- _Given text_
This feature does not impact the behavior of other patterns including a user-defined NX type pattern defined explicitly in XML. This feature is only applicable when using the NX runtime pattern.
A 151 equidistant tooth crank encoder that runs a single tooth synchronizing companion via its cam is one example of such an encoder system.
Synchronizer slip allows the application to define a runtime tunable window within the cycle where the synchronizing event is expected to occur. This is referred to as the slip acceptance window. It is different from a Sync Companion Window in that it is defined relative to a qualified position about the cycle rather than relative to a key. Note that an NX pattern has a semi-unique key associated with each of its teeth so the Sync Companion Window is irrelevant for such a pattern.
That an NX pattern has semi-unique keys on each of its teeth means that the encoder system needs to be told when the observed synchronization is considered appropriate. This is referred to as qualification and is supplied by the application via the Qualify signal. The encoder system will behave in the traditional manner (as if the block had not even been included in a model) until the application qualifies the synchronization. Qualification might be as simple as observing some number of revolutions without any errors.
Qualification is runtime controlled so the application can choose to remove qualification at any point in time, which will restore traditional operation.
The Request Advance and Request Retard signals are used to set the slip acceptance window. Advance defines the region ahead of the qualified synchronization point that an observed synchronization event is still considered acceptable and retard defines the region behind the qualified synchronization point.
The slip acceptance window resolves to teeth within the encoder's implementation. The engineering values are converted to teeth values and the impact of rounding reflected in the reported Allowed Advance and Allowed Retard values. Slip is always calculated relative to a physical tooth so a non-zero value of retard will immediately translate to a non-zero tooth value for retard. Conversely advance will always have the region that proceeds the physical tooth and so requesting zero will still result in a non-zero value for acceptable advance.
Once qualified, a synchronization events that is observed outside of the slip acceptance window is ignored (and a slip fault flagged) such that there is no impact to the tracked position. In most cases a synchronization fault can't result while the source is considered qualified.
Some variants of an NX have a high tooth count and are used with synchronizing sources that have a degree of slip in their assembly. Such systems, during their normal operation, experience a change in phase of the synchronizing event. Such phase changes, when experienced by MotoHawk's traditional implementation of an NX encoder with synchronizer, would see the encoder source issue synchronization faults and attempt to re-synchronize to the new event. This is problematic if the phase change is system induced and unavoidable.
This feature allows the situation like the one illustrated above to be handled without generating any errors. The Request Advance and Request Retard signals offered by this block allow the region of legal phase change to be defined. Observed synchronization events that occur within this region are considered legal while the encoder system is marked as qualified without resulting in any errors. The Synchronizer Slip Get block provides a method to monitor actual position of the synchronizer and can be used to tune the size of the slip acceptance window.
A side effect of using this strategy is the improved noise tolerance that it also provides. However the application does have some further responsibilities to consider when using this block too. See Double Jeopardy.
MotoHawk's traditional means to implement an NX encoder with synchronizer is to treat the synchronizing companion as faultless. Thus any synchronizing event observed on the synchronizing source is faithfully used to re-synchronize the NX pattern. Any erroneous synchronizing event will result in false re-synchronization of the dependant source. Patterns with complex keys are less susceptible to such erroneous synchronizing events. However systems that use single tooth pattern as the synchronizing source, which is quite common, are quite susceptible to these erroneous re-synchronizations because a noise pulse can't be distinguished from a real tooth.

- _Rows_
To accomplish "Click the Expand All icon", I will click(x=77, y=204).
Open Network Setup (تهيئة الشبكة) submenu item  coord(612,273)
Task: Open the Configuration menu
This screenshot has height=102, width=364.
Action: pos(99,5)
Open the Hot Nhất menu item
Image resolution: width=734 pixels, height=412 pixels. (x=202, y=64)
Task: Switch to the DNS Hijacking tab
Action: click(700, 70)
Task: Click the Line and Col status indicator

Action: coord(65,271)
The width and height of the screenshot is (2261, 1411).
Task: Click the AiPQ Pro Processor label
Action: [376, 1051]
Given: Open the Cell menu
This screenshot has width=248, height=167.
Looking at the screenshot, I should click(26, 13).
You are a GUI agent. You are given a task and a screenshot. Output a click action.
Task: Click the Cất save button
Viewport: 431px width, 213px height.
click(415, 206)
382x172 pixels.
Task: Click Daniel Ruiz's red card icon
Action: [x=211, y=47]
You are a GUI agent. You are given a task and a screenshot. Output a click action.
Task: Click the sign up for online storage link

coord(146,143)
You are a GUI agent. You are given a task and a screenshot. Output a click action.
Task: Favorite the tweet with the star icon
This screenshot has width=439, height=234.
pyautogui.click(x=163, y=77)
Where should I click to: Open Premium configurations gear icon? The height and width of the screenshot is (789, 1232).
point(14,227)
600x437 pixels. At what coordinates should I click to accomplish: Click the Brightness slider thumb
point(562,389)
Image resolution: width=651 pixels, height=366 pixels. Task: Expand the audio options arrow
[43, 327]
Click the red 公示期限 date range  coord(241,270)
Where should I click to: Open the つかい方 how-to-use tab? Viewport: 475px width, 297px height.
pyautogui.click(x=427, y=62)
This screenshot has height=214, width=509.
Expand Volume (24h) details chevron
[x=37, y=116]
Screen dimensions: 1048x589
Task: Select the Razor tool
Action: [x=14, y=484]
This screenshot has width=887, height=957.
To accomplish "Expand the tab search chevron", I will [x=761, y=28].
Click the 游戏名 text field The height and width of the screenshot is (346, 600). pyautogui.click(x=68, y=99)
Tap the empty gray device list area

- _Exercise goal_
Carry on the text about synchronizer slip in NX encoders, starting right after its final sentence.

- _Expected answer_
An erroneous synchronizing event will cause a synchronization fault to be issued and the encoder system will incorrectly alter its tracked crank angle position. This can, in turn, result in a sequence of bad crank synchronous actuations (missed and/or repeated) being generated. The error is then soon followed by another synchronization fault as the source recovers from the earlier resynchronization event when it observes the real tooth event.
The slip acceptance window allows a tolerance to noise to be installed by providing a way to ratify whether the synchronizing event occurred where it was expected whilst still communicating with the application that there is a potential problem. When the application flags a source as qualified it is telling the encoder system that it can now ignore observed synchronizing events that fall outside of the slip acceptance window and instead flag them as slip faults. These do not impact the tracked position unlike synchronization faults, which do. In essence it allows the application to alter the assumption that the synchronizing source is faultless.
Just setting the requested advance and requested retard each to zero would convert a traditional MotoHawk NX encoder with synchronizer setup into one that was more tolerant to noise.
If noise can be observed on the synchronizer then it stands to reason that it could also occur on the Absolute Source too. MotoHawk will attempt to detect noise and flag a Noise Suspected fault when noise is suspected. The encoder will not ignore the next synchronization event, even when marked as qualified, if the Absolute Source noise flagged that is suspects noise. Instead it will attempt to re-synchronize the Absolute Source using the next observed synchronization event.
Double Jeopardy
Noise on one source could mean noise on both sources. In this situation neither source can really be trusted, but the encoder must still choose one source
and so it selects the synchronizing source. A system that is marked as qualified and experiencing noise on both sources could synchronize using a noise pulse
instead of the pulse created by the real tooth. The issue here is that because the encoder is considered qualified, synchronization events observed subsequent
to this noise pulse will likely be ignored because they now fall outside the slip acceptance window.
Slip faults will be flagged in this situation and the encoder won't re-synchronize.
The encoder will not automatically recover from this situation while the encoder is marked as qualified. The application must monitor for and handle this situation. A potential application solve is illustrated in the figure below. The motohawk_flexencoder_project script when used with the 'Cnk_151X_Cam_Tooth' encoder_system_type includes this code.
Continuous slip faults should not be considered normal. The application should consider disabling qualification for a time so that the encoder can re-qualify its position if this situation is observed. Alternatively it should force a stall condition.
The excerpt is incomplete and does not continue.